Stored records
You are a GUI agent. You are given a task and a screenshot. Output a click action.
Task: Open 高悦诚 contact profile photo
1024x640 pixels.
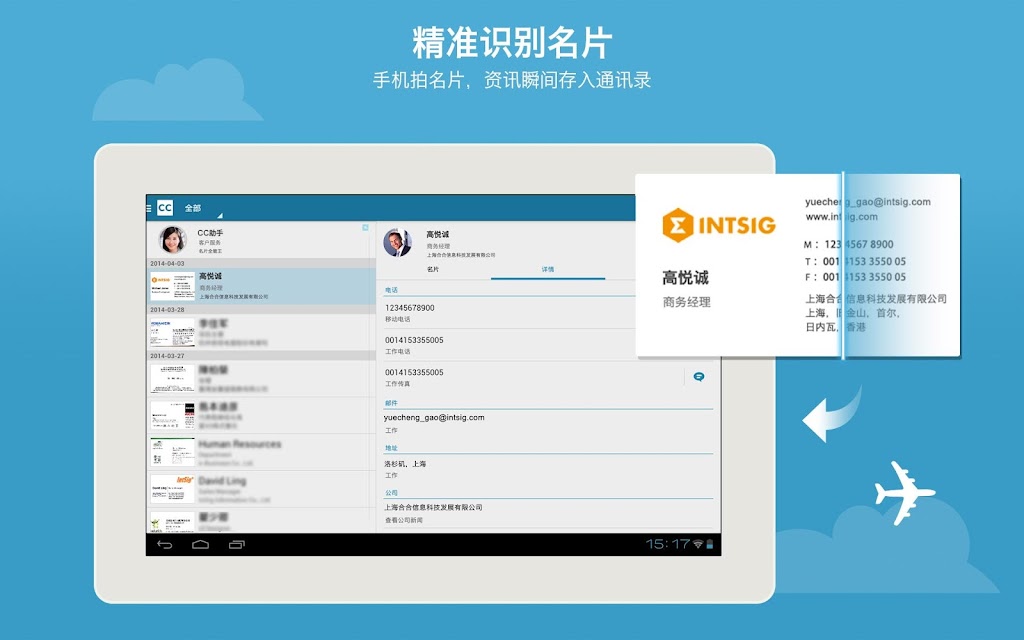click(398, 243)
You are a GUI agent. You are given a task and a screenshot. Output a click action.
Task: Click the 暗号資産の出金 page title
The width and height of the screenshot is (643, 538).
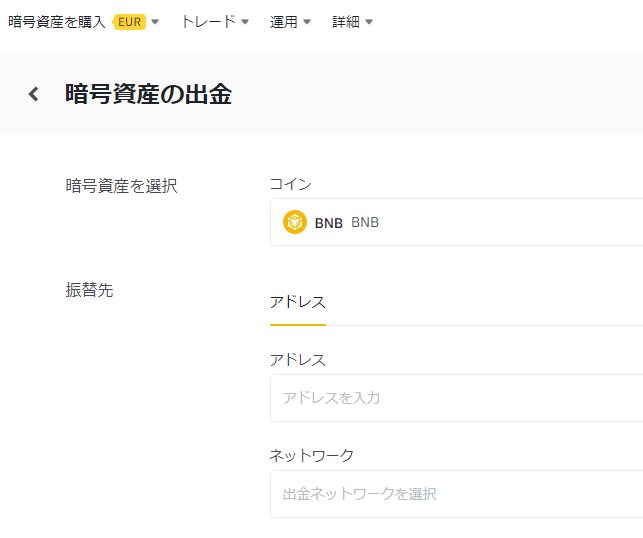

• WHAT TO PRODUCE:
For the records above, give every line again exactly and skip the pictures.

• PROBLEM SOLUTION:
You are a GUI agent. You are given a task and a screenshot. Output a click action.
Task: Open 高悦诚 contact profile photo
1024x640 pixels.
click(398, 243)
You are a GUI agent. You are given a task and a screenshot. Output a click action.
Task: Click the 暗号資産の出金 page title
The width and height of the screenshot is (643, 538).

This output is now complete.